Return all of the records below verbatim.

= Beginning of Section =

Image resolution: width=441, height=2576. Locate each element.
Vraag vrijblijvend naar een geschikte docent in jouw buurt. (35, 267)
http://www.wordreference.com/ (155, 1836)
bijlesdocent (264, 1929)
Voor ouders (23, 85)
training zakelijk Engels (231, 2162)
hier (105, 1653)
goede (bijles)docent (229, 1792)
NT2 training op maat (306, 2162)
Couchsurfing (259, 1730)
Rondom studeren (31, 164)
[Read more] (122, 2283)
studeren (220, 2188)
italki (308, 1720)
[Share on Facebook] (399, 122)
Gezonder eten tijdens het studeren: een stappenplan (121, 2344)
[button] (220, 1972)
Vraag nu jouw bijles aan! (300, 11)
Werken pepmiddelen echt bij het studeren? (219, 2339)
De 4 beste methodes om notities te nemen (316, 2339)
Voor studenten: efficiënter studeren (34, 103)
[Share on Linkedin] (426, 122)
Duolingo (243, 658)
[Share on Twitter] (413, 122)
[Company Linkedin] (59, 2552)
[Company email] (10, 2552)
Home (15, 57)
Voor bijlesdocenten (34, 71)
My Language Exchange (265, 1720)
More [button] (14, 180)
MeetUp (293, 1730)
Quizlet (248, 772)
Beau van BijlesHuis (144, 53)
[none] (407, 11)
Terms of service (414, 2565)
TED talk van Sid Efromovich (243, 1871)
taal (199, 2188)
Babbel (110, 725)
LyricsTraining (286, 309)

= End of Section =

Solution »
Image resolution: width=441, height=2576. Locate each element.
Vraag vrijblijvend naar een geschikte docent in jouw buurt. (35, 267)
http://www.wordreference.com/ (155, 1836)
bijlesdocent (264, 1929)
Voor ouders (23, 85)
training zakelijk Engels (231, 2162)
hier (105, 1653)
goede (bijles)docent (229, 1792)
NT2 training op maat (306, 2162)
Couchsurfing (259, 1730)
Rondom studeren (31, 164)
[Read more] (122, 2283)
studeren (220, 2188)
italki (308, 1720)
[Share on Facebook] (399, 122)
Gezonder eten tijdens het studeren: een stappenplan (121, 2344)
[button] (220, 1972)
Vraag nu jouw bijles aan! (300, 11)
Werken pepmiddelen echt bij het studeren? (219, 2339)
De 4 beste methodes om notities te nemen (316, 2339)
Voor studenten: efficiënter studeren (34, 103)
[Share on Linkedin] (426, 122)
Duolingo (243, 658)
[Share on Twitter] (413, 122)
[Company Linkedin] (59, 2552)
[Company email] (10, 2552)
Home (15, 57)
Voor bijlesdocenten (34, 71)
My Language Exchange (265, 1720)
More [button] (14, 180)
MeetUp (293, 1730)
Quizlet (248, 772)
Beau van BijlesHuis (144, 53)
[none] (407, 11)
Terms of service (414, 2565)
TED talk van Sid Efromovich (243, 1871)
taal (199, 2188)
Babbel (110, 725)
LyricsTraining (286, 309)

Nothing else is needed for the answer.